= Abū Naṣr Aḥmad ibn Ḥātim al-Bāhilī =

Abū Naṣr Aḥmad ibn Ḥātim al-Bāhilī (d. 231 AH/846 CE) was an Arabic-language poet and scholar.

==Life and works==

Little is known of Abū Naṣr's life. His tribal surname al-Bāhilī associates him with a tribe from Najd. He is known to have had a number of students who themselves became successful scholars, especially Abū l-ʿAbbās Thaʿlab, and at least some of his works circulated as far east as Persia and as far west as al-Andalus. He was active in Isfahan. He had a widely reported dislike of his nephew Abū ʿAbd Allāh Muḥammad ibn Ziyād Ibn al-Aʿrābī.

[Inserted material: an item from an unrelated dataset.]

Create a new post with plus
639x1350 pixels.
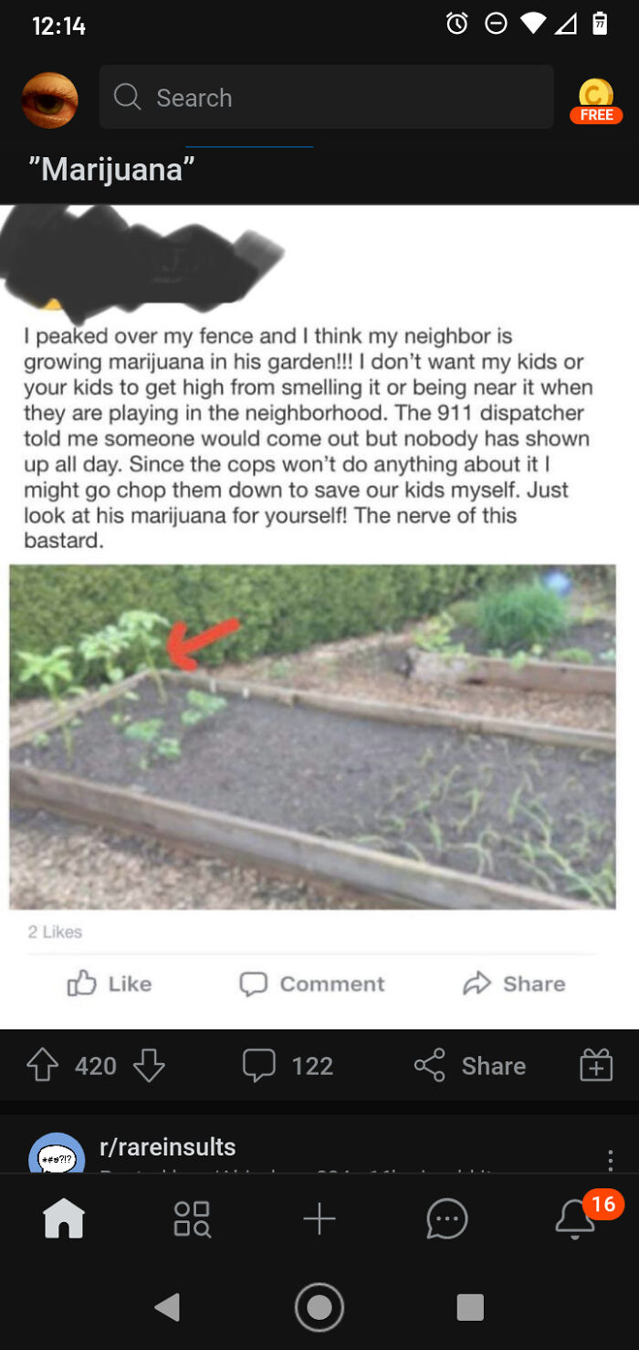coord(320,1218)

Ibn al-Nadim's Kitāb al-Fihrist, a major catalogue of books from c. 998 CE, records the following works for al-Bāhilī; none survive, at least not in their original form and under al-Bāhilī's name. Several, indeed, seem likely to have been al-Bāhilī's own adaptation of earlier works of the same name by al-Aṣmaʿī:

- Kitāb al-Ibil A ('The Camel')
- Kitāb Abyāt al-maʿānī ('A Verses of [Ambiguous] Meanings')
- Kitāb al-Zarʿ wa-l-nakhl ('Cereal Crops and Palms')
- Kitāb al-Khayl A ('The Horse')
- Kitāb al-Shajar wa-l-nabāt ('A Trees and Plants')
- Kitāb al-Libāʾ wa-l-laban ('Beestings and Milk')
- Kitāb al-Ishtiqāq ('A Derivation of Names')
- Kitāb al-Ṭayr ('Birds')
- Kitāb Mā talḥanu fī-hi l-ʿāmma ('Vulgar Dialecticisms')
- Kitāb al-Jarād ('The Locust')

The closest we have to a complete surviving text by al-Bāhilī seems to be a commentary on the poems of Dhū l-Rumma, in a greatly altered recension by Abū l-ʿAbbās Thaʿlab (d. 291/904) which draws on al-Bāhilī's commentary alongside other commentaries. Al-Bāhilī's Kitāb Abyāt al-maʿānī, which probably drew on al-Aṣmaʿī's Kitāb Maʿānī al-shiʿr but was a distinct work, was quite widely quoted, which allows for fairly good insights into its content; these quotations have been collected, and translated into English, by David Larsen.